### Task brief
Exact reproduction required: the lines below from the line with "Given: Toggle write" to the line with "You are a computer-use agent. Screen", both ends included, and no others.

### Data to examine
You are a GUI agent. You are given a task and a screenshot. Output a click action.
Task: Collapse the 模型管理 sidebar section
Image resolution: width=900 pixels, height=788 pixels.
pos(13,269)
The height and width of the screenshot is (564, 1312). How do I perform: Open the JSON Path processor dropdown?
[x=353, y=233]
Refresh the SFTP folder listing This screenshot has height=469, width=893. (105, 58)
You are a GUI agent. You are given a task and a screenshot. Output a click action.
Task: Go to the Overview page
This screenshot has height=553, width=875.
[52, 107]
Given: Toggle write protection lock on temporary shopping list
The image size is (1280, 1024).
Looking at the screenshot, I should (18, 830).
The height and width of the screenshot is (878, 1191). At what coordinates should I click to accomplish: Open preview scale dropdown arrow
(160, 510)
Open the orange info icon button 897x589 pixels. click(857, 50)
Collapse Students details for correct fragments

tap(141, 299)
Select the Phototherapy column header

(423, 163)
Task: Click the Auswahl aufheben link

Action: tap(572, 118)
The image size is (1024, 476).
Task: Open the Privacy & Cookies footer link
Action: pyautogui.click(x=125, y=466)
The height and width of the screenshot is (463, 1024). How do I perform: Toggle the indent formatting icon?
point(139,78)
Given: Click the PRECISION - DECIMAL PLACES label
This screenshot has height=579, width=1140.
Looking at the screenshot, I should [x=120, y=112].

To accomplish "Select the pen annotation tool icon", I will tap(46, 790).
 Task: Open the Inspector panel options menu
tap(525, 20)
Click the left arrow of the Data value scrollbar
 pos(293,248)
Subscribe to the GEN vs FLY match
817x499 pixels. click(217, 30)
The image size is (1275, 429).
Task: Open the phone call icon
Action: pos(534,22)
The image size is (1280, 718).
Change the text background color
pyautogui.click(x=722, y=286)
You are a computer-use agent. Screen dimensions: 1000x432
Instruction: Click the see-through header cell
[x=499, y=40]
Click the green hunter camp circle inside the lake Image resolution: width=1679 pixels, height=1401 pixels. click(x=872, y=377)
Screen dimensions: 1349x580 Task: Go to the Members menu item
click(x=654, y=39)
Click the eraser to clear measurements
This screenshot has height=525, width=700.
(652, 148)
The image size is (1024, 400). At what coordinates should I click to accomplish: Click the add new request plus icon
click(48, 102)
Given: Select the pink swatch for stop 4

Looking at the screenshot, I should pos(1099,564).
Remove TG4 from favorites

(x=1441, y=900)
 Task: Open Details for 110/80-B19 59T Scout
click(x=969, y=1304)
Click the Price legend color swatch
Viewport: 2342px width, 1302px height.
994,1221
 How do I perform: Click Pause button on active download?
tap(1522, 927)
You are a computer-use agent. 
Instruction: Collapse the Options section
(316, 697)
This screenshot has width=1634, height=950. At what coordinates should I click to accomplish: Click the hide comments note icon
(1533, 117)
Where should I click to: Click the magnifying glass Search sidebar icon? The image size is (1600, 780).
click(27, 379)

### Result
Given: Toggle write protection lock on temporary shopping list
The image size is (1280, 1024).
Looking at the screenshot, I should (18, 830).
The height and width of the screenshot is (878, 1191). At what coordinates should I click to accomplish: Open preview scale dropdown arrow
(160, 510)
Open the orange info icon button 897x589 pixels. click(857, 50)
Collapse Students details for correct fragments

tap(141, 299)
Select the Phototherapy column header

(423, 163)
Task: Click the Auswahl aufheben link

Action: tap(572, 118)
The image size is (1024, 476).
Task: Open the Privacy & Cookies footer link
Action: pyautogui.click(x=125, y=466)
The height and width of the screenshot is (463, 1024). How do I perform: Toggle the indent formatting icon?
point(139,78)
Given: Click the PRECISION - DECIMAL PLACES label
This screenshot has height=579, width=1140.
Looking at the screenshot, I should [x=120, y=112].

To accomplish "Select the pen annotation tool icon", I will tap(46, 790).
 Task: Open the Inspector panel options menu
tap(525, 20)
Click the left arrow of the Data value scrollbar
 pos(293,248)
Subscribe to the GEN vs FLY match
817x499 pixels. click(217, 30)
The image size is (1275, 429).
Task: Open the phone call icon
Action: pos(534,22)
The image size is (1280, 718).
Change the text background color
pyautogui.click(x=722, y=286)
You are a computer-use agent. Screen dimensions: 1000x432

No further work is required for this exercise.